[start of Excerpt to read]

Table of Contents

DuckDB has been improving faster than most people expected. Engineers who benchmarked it a year ago and set it aside are discovering it has moved considerably since then. This piece covers the actual benchmark numbers, what it compares to, and why the performance ceiling question remains genuinely open.

TL;DR

DuckDB improved group-by performance by more than 12x and join performance by 4x over three years. It can now run TPC-H at SF3,000 (3 TB) in 31 minutes on a 12-core laptop. Its design constraint is single-node embedded analytics—but within that constraint, what is achievable keeps expanding with each release.

What DuckDB Is

DuckDB is an embedded OLAP database with a philosophy similar to SQLite, but aimed at the opposite workload. SQLite is optimized for OLTP (individual record reads and writes); DuckDB is optimized for OLAP (aggregations and scans across large datasets).

“Embedded” means it runs inside your process with no separate server to start:

import duckdb

con = duckdb.connect()
result = con.execute("""
    SELECT category, SUM(amount) as total
    FROM 'sales.parquet'
    GROUP BY category
    ORDER BY total DESC
""").fetchdf()

Zero startup time, no network latency, no connection pool to manage. For data scientists replacing pandas, the migration cost is essentially zero.

Why It Matters

Before DuckDB, the local options for analyzing gigabyte-scale data were pandas (limited by RAM, crashes above it) or a local PostgreSQL instance (OLTP architecture, slow for analytical queries). DuckDB fills the gap of “data too large for pandas but not worth spinning up a Spark cluster.”

Key features engineers appreciate:

  • Reads Parquet, CSV, and JSON directly without ETL
  • Zero-copy interop with pandas and Polars via Apache Arrow
  • Full SQL: window functions, LATERAL joins, UNNEST, list comprehensions
  • Out-of-core query execution since version 0.10.0 (data can exceed RAM)

How It Achieves This Performance

Three architectural decisions drive DuckDB’s numbers:

Vectorized execution: processes thousands of values at once (a “vector”) rather than row by row, enabling SIMD CPU instructions (SSE, AVX) and minimizing per-row overhead.

Columnar storage: reads only the columns needed for a query, dramatically reducing I/O.

Adaptive query execution: the query plan adjusts dynamically during execution based on observed data distributions, rather than committing to a static plan upfront.

graph LR
  subgraph "Query Execution"

[end of Excerpt to read]
[start of Dataset]

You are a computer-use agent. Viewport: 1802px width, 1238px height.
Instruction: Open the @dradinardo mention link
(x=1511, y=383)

[end of Dataset]
[start of Dataset]

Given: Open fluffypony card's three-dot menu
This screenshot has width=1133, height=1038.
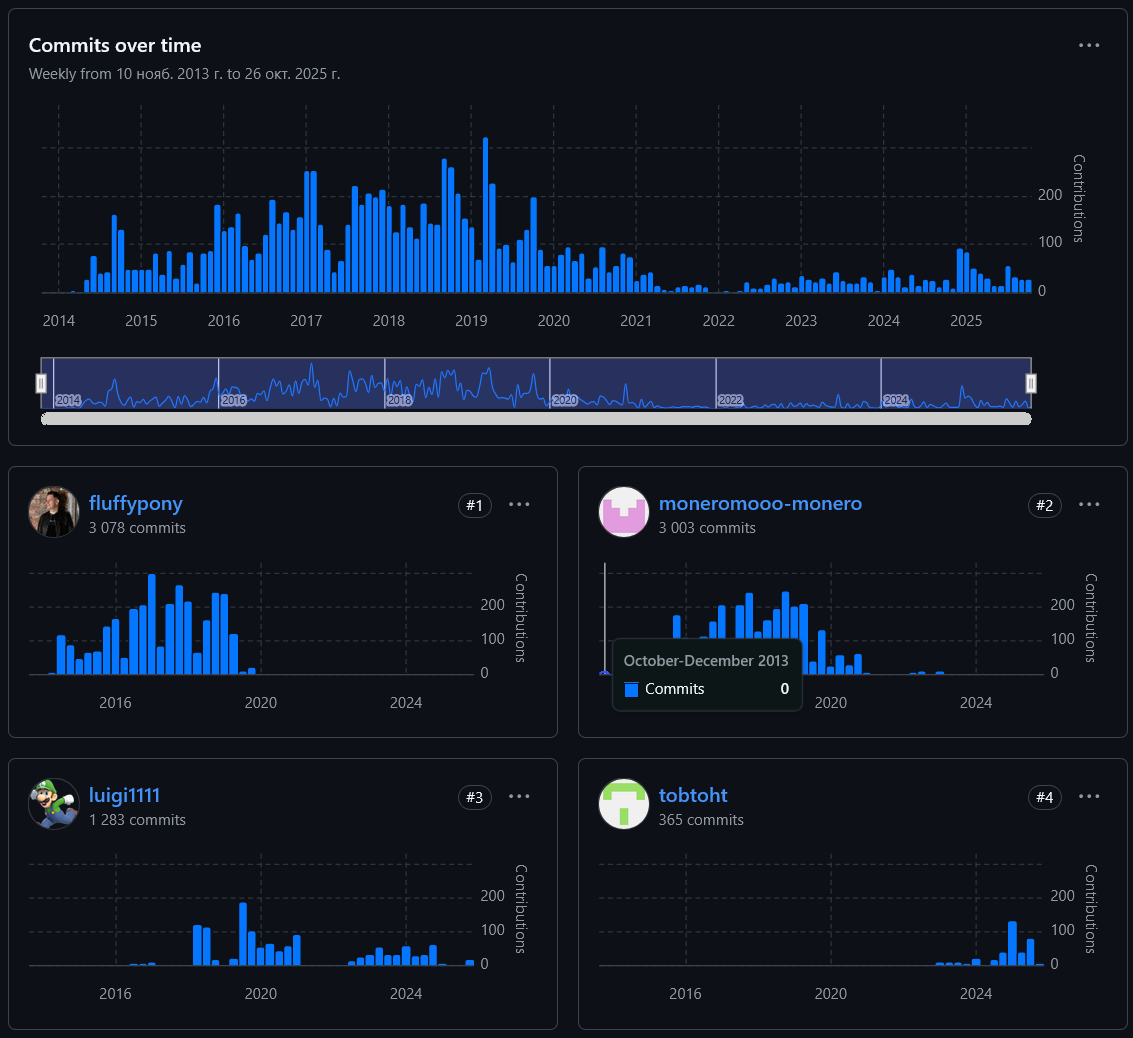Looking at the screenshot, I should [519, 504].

[end of Dataset]
[start of Dataset]

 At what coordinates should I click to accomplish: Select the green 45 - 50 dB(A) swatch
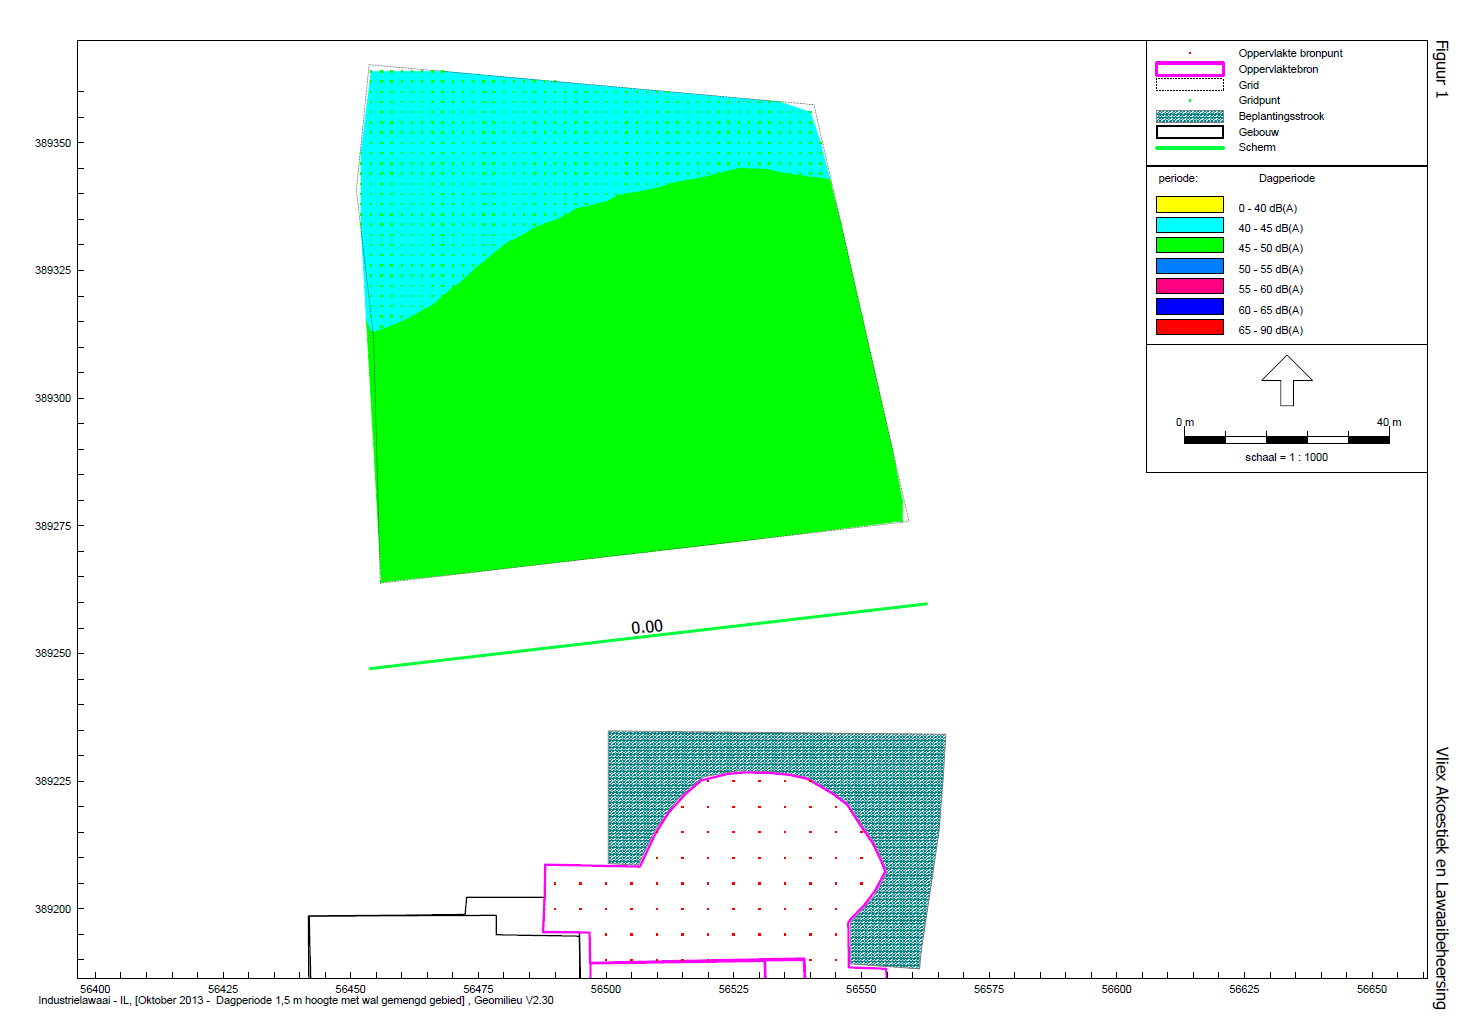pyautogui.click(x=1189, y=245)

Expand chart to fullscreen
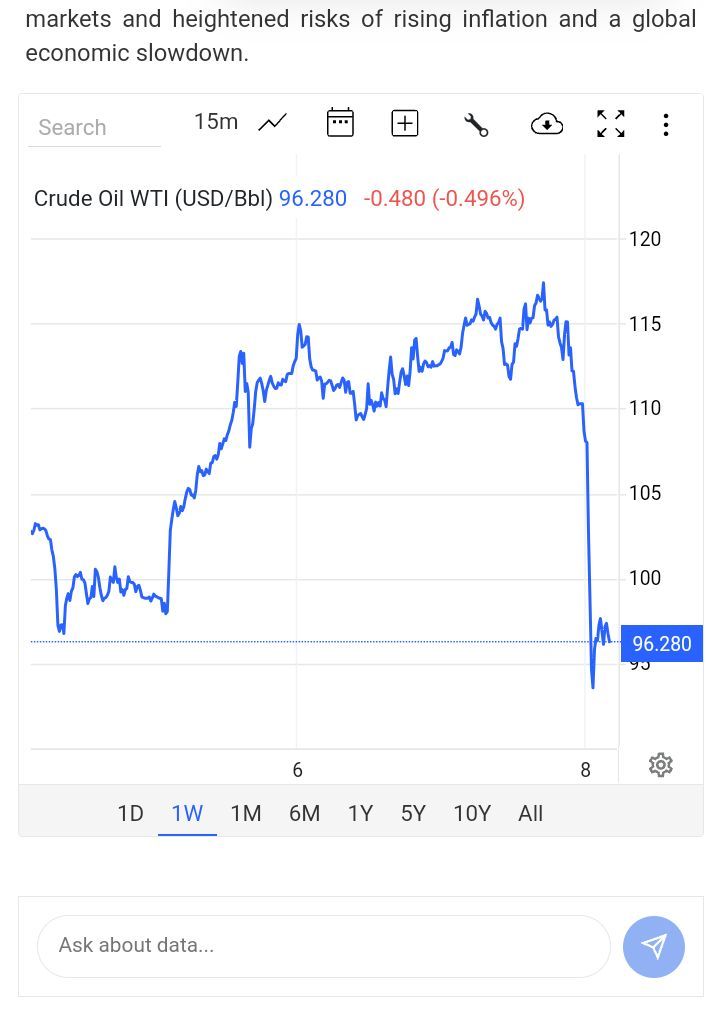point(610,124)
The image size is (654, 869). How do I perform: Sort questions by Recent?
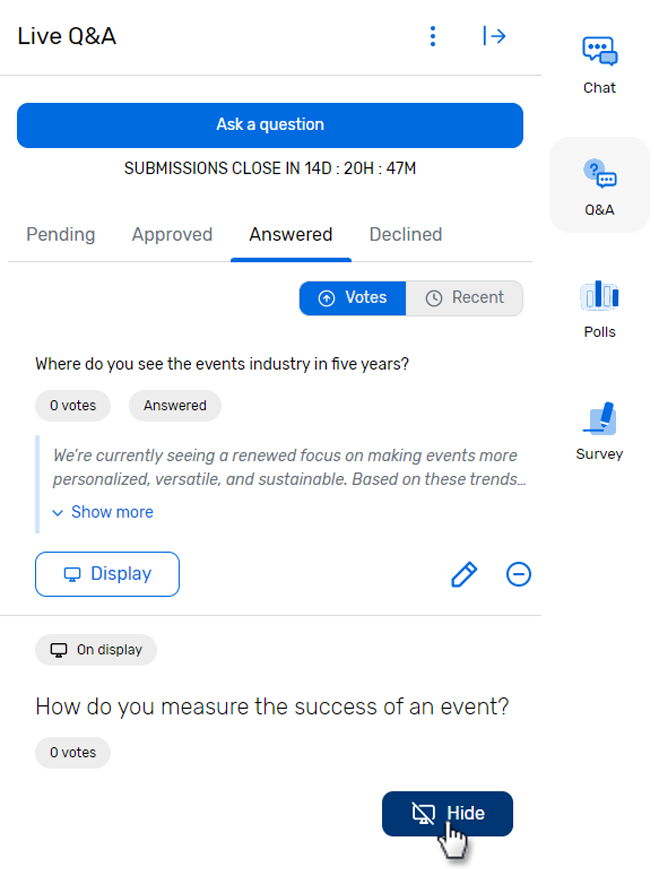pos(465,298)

[end of Dataset]

> **Parts of the exercise**
**1)** In the DuckDB article, starting with which version can DuckDB run queries on data larger than RAM?
**2)** Resume the DuckDB article at the point where it stops.

> **Responses per task**
**1)** Version 0.10.0.

**2)**
    SQL["SQL Query"]
    Parser["Parser"]
    Optimizer["Query Optimizer\n(cost estimation + plan)"]
    Exec["Vectorized Executor\n(vector batches)"]
    Out["Result Set"]
  end

  SQL --> Parser --> Optimizer --> Exec --> Out
  Exec -->|"Data > RAM\n(v0.10.0+)"| Spill["Disk Spill"]
  Spill --> Exec

Performance Numbers (2022–2025)

DuckDB publishes its own benchmarks over time page. Key findings:

  • Group by / aggregation: more than 12x improvement over three years—this is the most critical OLAP operation
  • Join: 4x improvement over three years
  • Memory management (v0.10.0): out-of-core execution unlocked—queries can now handle datasets significantly larger than available RAM
  • 2023–2024 window: even after what looked like a plateau, the period shows approximately 20% continued improvement on a zoom-in view

At large TPC-H scale (12-core Framework laptop):

Scale FactorData SizeRuntime
SF3,000~3 TB~31 minutes
SF10,000~10 TB~4.2 hours

These are single-machine laptop numbers, not server clusters.

Comparison with Alternatives

DuckDBClickHousePolarspandas
DeploymentEmbeddedServerEmbeddedEmbedded
Target scaleGB–TB (single node)TB–PB (cluster)GB–TB (single node)GB (RAM-limited)
SQL supportFullFullPartial (LazyFrame)None (DataFrame API)
Out-of-coreYes (v0.10.0+)YesYesNo
DistributedNoYesNoNo
OLAP speed3–10x faster than pandas~4x faster than DuckDB at large scaleClose to DuckDBBaseline

Exasol’s benchmark (2025): on 10/30/100 GB TPC-H-style tests, Exasol ran more than 4x faster than DuckDB on a high-spec single machine. However, Exasol is a dedicated server requiring separate deployment—a different use case than an in-process library.

ClickHouse is clearly superior for distributed, high-concurrency scenarios at TB-to-PB scale. DuckDB’s edge is the embedded, zero-setup experience and the aggressive performance it delivers without any operational overhead.

When to Use and When Not To

Good fit:

  • Data science and ML preprocessing (replacing pandas for >1 GB files)
  • Local analysis of Parquet / CSV data
  • Embedded analytics inside Python, Go, or Node.js applications
  • Data quality checks in CI pipelines
  • ETL transformations across multiple file formats

Poor fit:

  • High-concurrency OLTP (many short reads and writes)
  • Multi-node distributed real-time analytics
  • Multi-user environments requiring fine-grained access control

Summary

DuckDB’s performance ceiling is hard to pin down because the target keeps moving. The design scope is clear: single-node, single-user, embedded OLAP. What is achievable within that scope in the 2025 version is substantially more than what was imaginable in the 2022 version. For most analytics engineers, the question has shifted from “is it fast enough?” to “should I design my workflow around it?”—which is a more interesting problem to have.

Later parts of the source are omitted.